When Aniston initially got divorced from Brad Pitt in 2005, the public judged her and made assumptions that she chose her career over having children with her husband as her career skyrocketed even further after the end of ‘Friends’. In 2016, Aniston wrote an op-ed letter for The Huffington Post where she opened up about the struggles of being judged by her choices as a woman. She wrote, “Here’s where I come out on this topic: we are complete with or without a mate, with or without a child. We get to decide for ourselves what is beautiful when it comes to our bodies. That decision is ours and ours alone.”
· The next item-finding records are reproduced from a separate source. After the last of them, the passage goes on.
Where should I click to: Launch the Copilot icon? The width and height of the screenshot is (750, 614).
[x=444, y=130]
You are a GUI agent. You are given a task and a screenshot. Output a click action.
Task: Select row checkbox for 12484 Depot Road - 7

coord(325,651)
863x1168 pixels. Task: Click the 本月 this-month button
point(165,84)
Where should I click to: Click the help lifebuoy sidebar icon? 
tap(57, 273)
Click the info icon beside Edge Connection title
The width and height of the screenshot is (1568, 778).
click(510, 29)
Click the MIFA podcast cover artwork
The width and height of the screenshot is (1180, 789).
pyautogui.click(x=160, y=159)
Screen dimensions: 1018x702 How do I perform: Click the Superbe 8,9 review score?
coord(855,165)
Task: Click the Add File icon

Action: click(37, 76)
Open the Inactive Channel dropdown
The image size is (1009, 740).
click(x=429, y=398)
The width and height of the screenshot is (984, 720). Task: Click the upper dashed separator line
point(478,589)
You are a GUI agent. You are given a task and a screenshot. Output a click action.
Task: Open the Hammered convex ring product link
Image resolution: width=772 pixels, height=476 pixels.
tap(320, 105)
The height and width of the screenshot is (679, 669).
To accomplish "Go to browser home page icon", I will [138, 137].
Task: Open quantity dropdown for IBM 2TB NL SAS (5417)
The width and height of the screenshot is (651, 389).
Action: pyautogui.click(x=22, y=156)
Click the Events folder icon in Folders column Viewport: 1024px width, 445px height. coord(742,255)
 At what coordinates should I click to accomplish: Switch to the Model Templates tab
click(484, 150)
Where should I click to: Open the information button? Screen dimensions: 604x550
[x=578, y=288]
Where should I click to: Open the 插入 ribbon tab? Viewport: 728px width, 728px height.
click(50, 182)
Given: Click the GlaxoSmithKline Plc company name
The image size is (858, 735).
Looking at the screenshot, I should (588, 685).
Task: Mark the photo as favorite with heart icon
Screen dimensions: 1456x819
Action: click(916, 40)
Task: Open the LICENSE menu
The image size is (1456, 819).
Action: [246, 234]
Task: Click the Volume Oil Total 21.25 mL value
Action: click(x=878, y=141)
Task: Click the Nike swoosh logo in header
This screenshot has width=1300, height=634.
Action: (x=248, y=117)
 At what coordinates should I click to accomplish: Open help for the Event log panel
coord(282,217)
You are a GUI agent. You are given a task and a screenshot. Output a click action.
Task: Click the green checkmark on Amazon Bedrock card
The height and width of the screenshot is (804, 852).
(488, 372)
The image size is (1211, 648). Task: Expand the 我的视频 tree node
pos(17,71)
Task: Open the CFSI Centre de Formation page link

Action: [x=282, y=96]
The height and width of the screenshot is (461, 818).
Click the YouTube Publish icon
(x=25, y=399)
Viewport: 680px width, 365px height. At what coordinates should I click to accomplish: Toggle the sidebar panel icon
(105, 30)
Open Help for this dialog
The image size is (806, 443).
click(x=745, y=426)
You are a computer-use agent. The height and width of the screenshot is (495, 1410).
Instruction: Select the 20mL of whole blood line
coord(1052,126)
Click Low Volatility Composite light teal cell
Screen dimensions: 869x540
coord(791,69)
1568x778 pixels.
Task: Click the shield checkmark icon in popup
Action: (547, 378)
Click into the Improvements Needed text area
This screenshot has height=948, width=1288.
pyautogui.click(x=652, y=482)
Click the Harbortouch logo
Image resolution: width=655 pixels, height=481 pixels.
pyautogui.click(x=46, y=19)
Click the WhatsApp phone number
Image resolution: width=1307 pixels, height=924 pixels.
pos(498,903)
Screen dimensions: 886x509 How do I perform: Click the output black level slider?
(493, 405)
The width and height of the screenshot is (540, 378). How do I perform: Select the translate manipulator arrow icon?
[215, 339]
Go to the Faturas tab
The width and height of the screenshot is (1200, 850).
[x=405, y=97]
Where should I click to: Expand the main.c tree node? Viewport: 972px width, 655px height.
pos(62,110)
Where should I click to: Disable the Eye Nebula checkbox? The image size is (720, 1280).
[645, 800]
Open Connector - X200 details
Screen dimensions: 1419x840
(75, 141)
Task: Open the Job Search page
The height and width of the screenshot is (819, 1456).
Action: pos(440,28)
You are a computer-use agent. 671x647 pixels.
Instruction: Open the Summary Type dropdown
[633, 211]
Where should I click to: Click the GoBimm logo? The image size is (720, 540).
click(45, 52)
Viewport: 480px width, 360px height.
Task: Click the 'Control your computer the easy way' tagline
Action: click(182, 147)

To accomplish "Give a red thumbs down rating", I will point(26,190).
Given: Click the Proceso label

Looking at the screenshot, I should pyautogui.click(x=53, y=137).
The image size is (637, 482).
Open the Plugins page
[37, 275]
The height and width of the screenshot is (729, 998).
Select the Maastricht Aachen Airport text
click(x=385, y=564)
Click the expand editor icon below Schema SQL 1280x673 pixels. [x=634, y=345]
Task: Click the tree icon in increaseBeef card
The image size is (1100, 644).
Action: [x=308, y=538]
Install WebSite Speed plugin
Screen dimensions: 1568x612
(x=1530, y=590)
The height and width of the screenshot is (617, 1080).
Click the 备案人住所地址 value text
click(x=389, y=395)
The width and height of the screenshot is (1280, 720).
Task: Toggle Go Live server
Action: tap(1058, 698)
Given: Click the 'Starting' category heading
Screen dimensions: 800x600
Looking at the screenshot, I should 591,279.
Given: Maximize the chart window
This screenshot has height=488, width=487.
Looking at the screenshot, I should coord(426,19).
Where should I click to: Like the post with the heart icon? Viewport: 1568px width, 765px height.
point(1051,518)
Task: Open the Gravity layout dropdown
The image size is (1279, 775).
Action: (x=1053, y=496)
Becoming a mother, no matter what way a woman does so, is a choice in itself, or at least it should be. When I was about 5 months pregnant, I still wasn’t showing and I could still get away with wearing my regular clothes. A friend of my mother-in-law, who I just met for the first time, out of the blue, asked me when my husband and I were having children. I was far enough along at the time to be comfortable to open up about my pregnancy, so I told her I was due in November. Now that I look back, however, I regret ever telling her anything. What I should’ve said to her was that my body and my uterus wasn’t any of her concern, nor was it anyone’s concern but mine and mine only.
Not only is a woman having children should be a choice, but literally everything a woman does should be a choice. If a woman wants to be single for the rest of her life, don’t judge her. If a woman wants to be successful in her career, don’t judge her. If a woman decides to live a childless life, don’t judge her. Men aren’t ever judged or questioned for making decisions such as that, and yet women always are, even in 2022. This narrative has to stop, because at the end of the day, no matter what lives we choose to have for ourselves, the most important thing in the world is that we’re happy.